[Ecn-sane] [tsvwg] per-flow scheduling

Jonathan Morton chromatix99 at gmail.com
Sat Jun 22 16:47:57 EDT 2019


> On 22 Jun, 2019, at 10:50 pm, David P. Reed <dpreed at deepplum.com> wrote:
> 
> Pragmatic networks (those that operate in the real world) do not choose to operate with shared links in a saturated state. That's known in the phone business as the Mother's Day problem. You want to have enough capacity for the rare near-overload to never result in congestion.

This is most likely true for core networks.  However, I know of several real-world networks and individual links which, in practice, are regularly in a saturated and/or congested state.
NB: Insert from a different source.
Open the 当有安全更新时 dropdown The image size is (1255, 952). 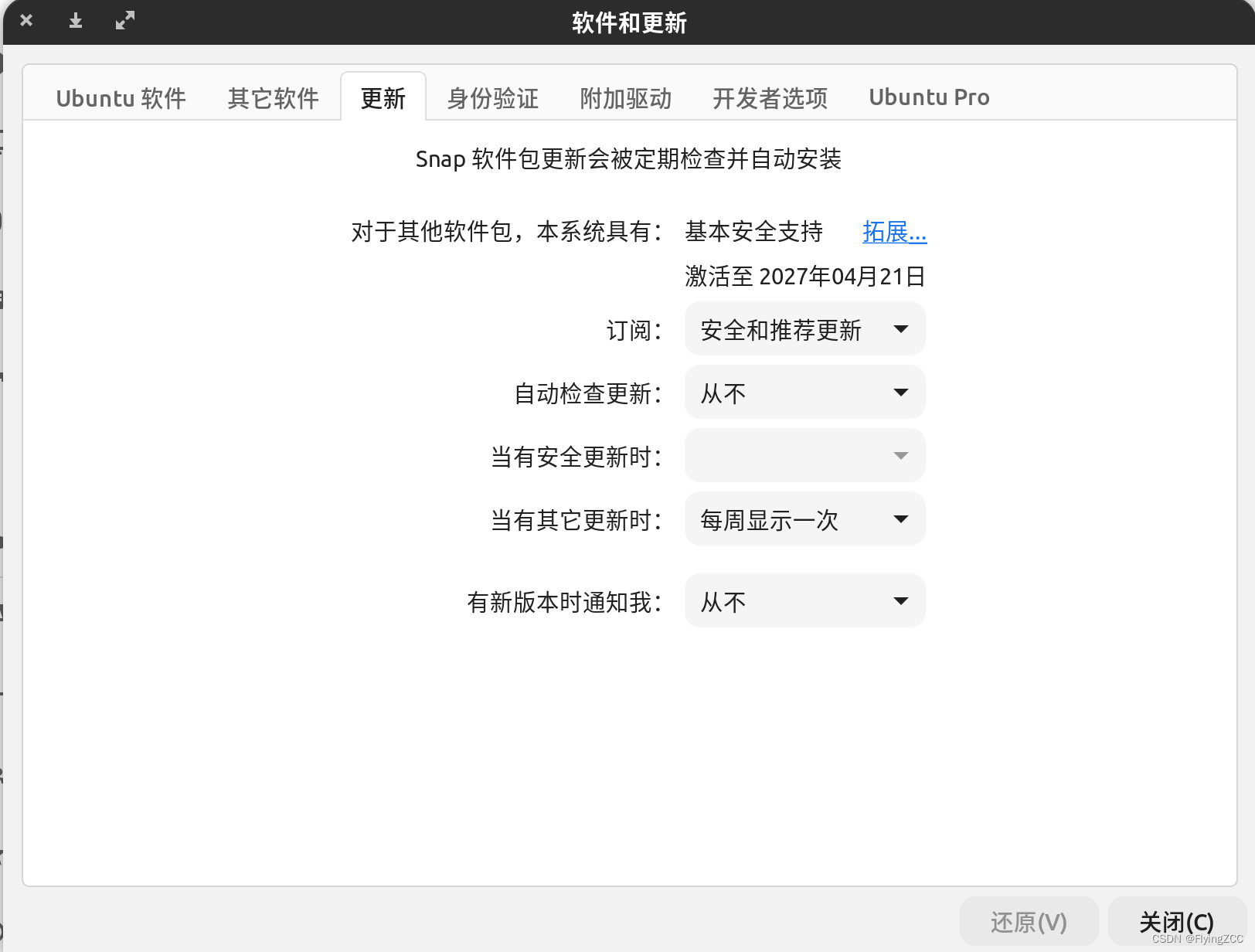tap(804, 456)
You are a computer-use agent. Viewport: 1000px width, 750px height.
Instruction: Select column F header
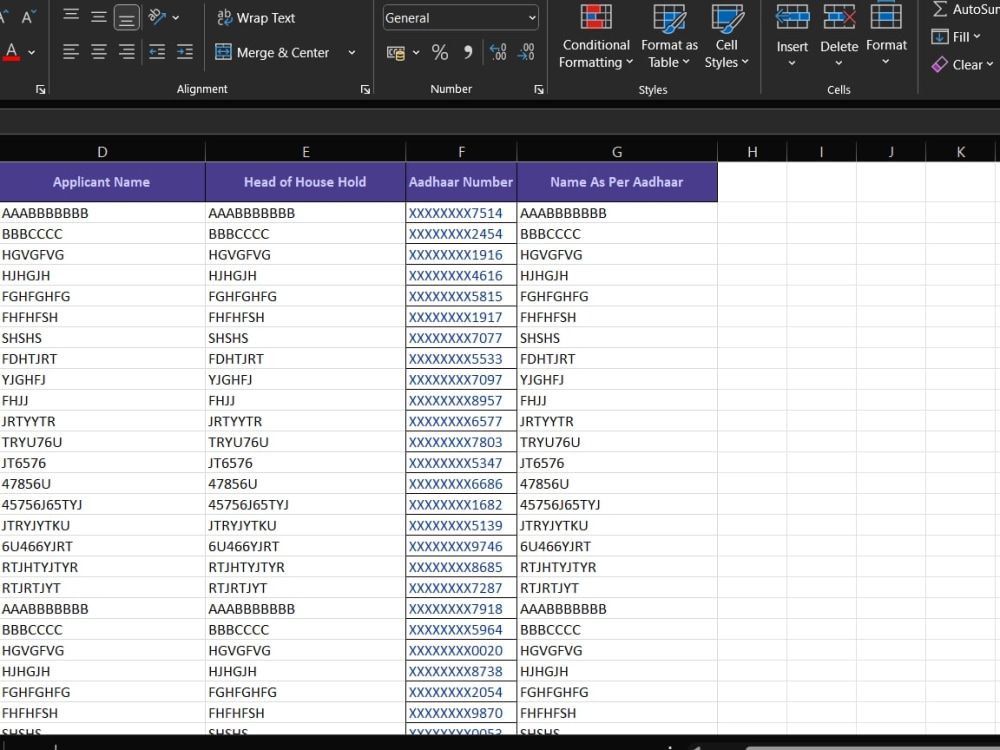pos(461,152)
Indeed, the average Internet consumer's ADSL or VDSL last-mile link becomes saturated for a noticeable interval, every time his operating system or game vendor releases an update.  In my case, I share a 3G/4G tower's airtime with whatever variable number of subscribers to the same network happen to be in the area on any given day; today, during midsummer weekend, that number is considerably inflated compared to normal, and my available link bandwidth is substantially impacted as a result, indicating congestion.

I did not see anything in your argument specifically about per-flow scheduling for the simple purpose of fairly sharing capacity between flows and/or between subscribers, and minimising the impact of elephants on mice.  Empirical evidence suggests that it makes the network run more smoothly.  Does anyone have a concrete refutation?